Todesgedanken in Goldglanz

Gero Schreier

Von Gero Schreier

Do, 10. November 2016

Klassik

Die Heinrich-Schütz-Kantorei konzertierte in Freiburg.

Können Todesgedanken in wohligem Goldglanz daherkommen? Nimmt man den eher versöhnlich-tröstlichen als traurigen "Actus tragicus" Johann Sebastian Bachs, scheint das gar nicht so weit hergeholt. Besonders dann, wenn er mit so sachter und kundiger Hand hingestellt wird wie in der Freiburger Martinskirche von der Heinrich-Schütz-Kantorei. Die Formation gibt das Werk, samt Solisten und einem Instrumentalensemble unter der Leitung von Bernd Scharfenberger, in matt getönter, leuchtender Klanglichkeit, aber weit entfernt von falscher Verklärung. Durchweg liegt der klanglich-interpretatorische Fokus auf Homogenität, weder hohe noch tiefe Register stechen heraus; differenziert wird dynamisch und was die Führung und das Zusammengehen der Register angeht.

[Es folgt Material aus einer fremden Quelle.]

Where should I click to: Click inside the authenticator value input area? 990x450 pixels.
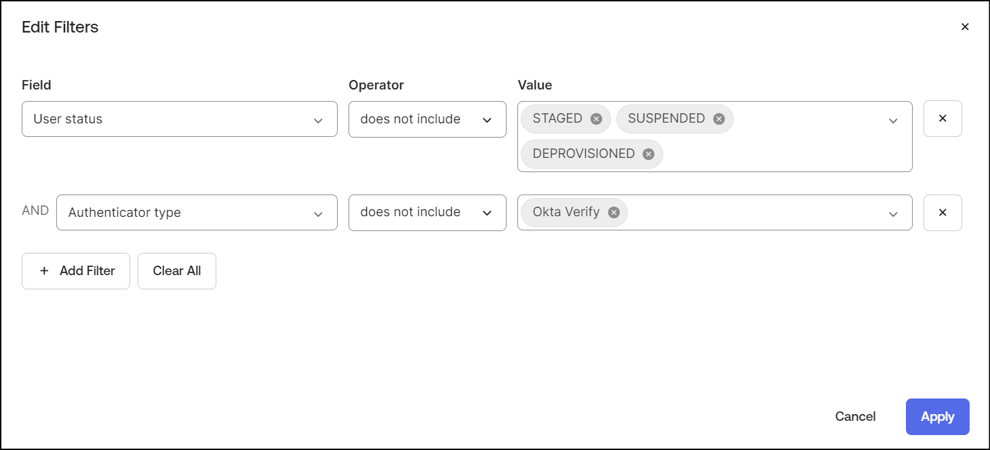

Zum hellen und warmen Gesamteindruck trägt das Instrumentalensemble aus einer Continuo-Orgel, zwei Blockflöten und einem Streichertrio nicht wenig bei – dass Letzteres sich ausschließlich aus Instrumenten der Violenfamilie, aus Gamben und einer Violone zusammensetzt, macht sich klanglich durchaus deutlich bemerkbar.

Die Solisten als gemeinsame Farbe

Wie farbenreich bewegt ist dieser Mittel- und Unterbau etwa im Tenor-Arioso "Ach Herr, lehre uns bedenken"! Wobei man anmerken muss, dass mit Joachim Streckfuß ein vorzüglicher Tenor zu hören ist, der nicht nur kräftig und schlank timbriert, sondern auch agil und treffsicher ist.

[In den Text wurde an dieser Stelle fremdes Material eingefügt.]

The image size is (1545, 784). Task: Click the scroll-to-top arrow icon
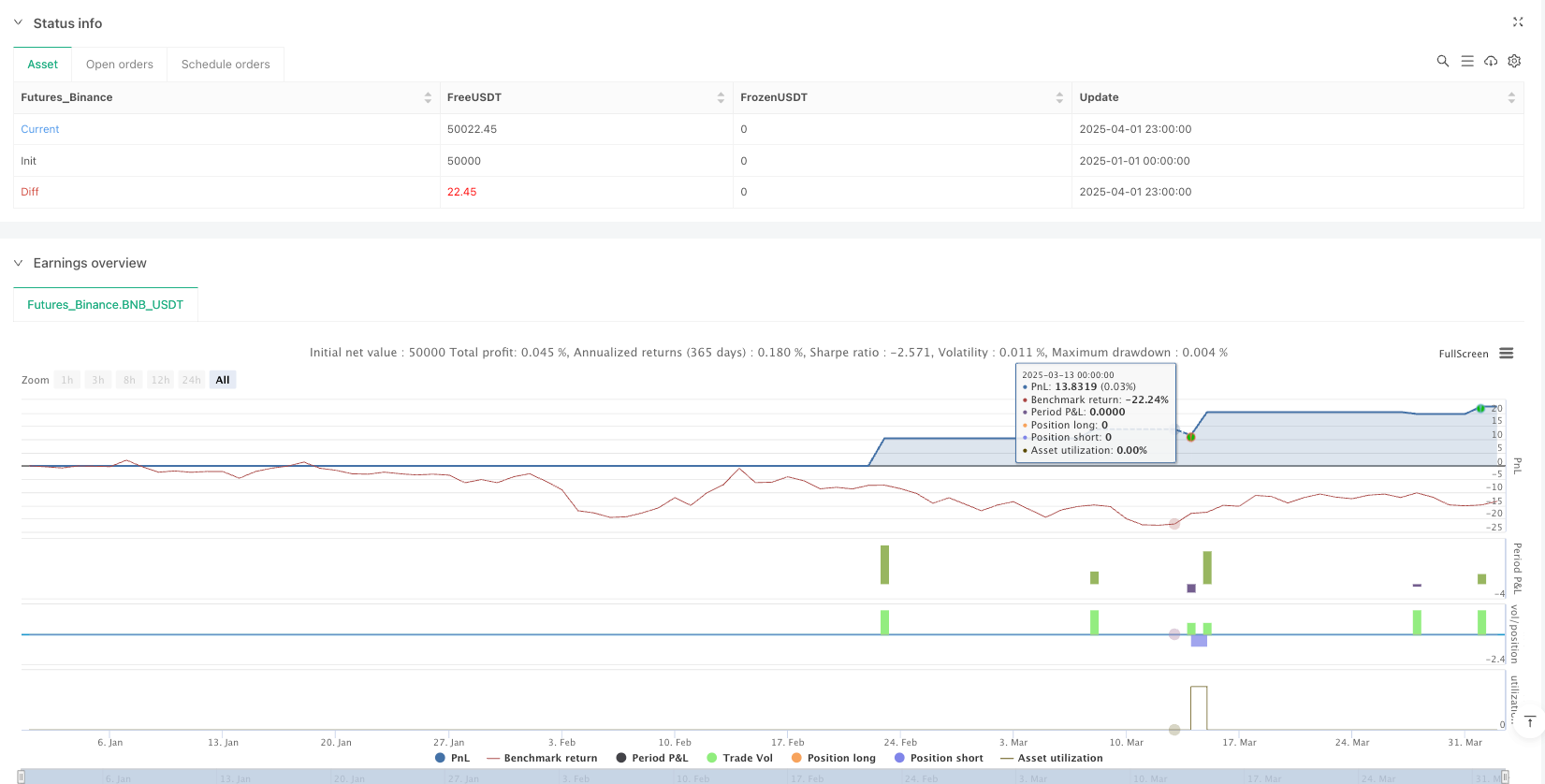tap(1529, 720)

Erfreulich, dass bei solch bemerkenswerten Einzelleistungen – zu denen auch die von Sonja Bühler (Sopran) zählt – das Solistenensemble als Ganzes eine gemeinsame Farbe darbietet, vor allem in den verschiedenen, bis zum Sextett reichenden Kombinationen in Heinrich Schütz’ "Musikalischen Exequien" und der Motette "Unser Leben ist ein Schatten" von Johann Bach. Reizvoll der Einfall, Choräle von dessen Großneffen Johann Sebastian in strophenweise wechselnder Besetzung einzuschalten.

Das Ergebnis ist kleinteilig, aber reich an Gestaltung. Dank fließender Tempi und vorsichtig-bestimmten musikalischen Zugs geht der rote Faden nicht verloren. Nahtlos fügen sich namentlich bei Schütz Chor- und Solistenpartien ineinander. Wie selbstverständlich und flüssig da die Phrasen gebildet und aufeinander aufgebaut werden – das zeugt, insbesondere was den Chor angeht, nicht nur von Einfühlung in das Idiom seines Namenspatrons, sondern auch von hoher Vokalkultur.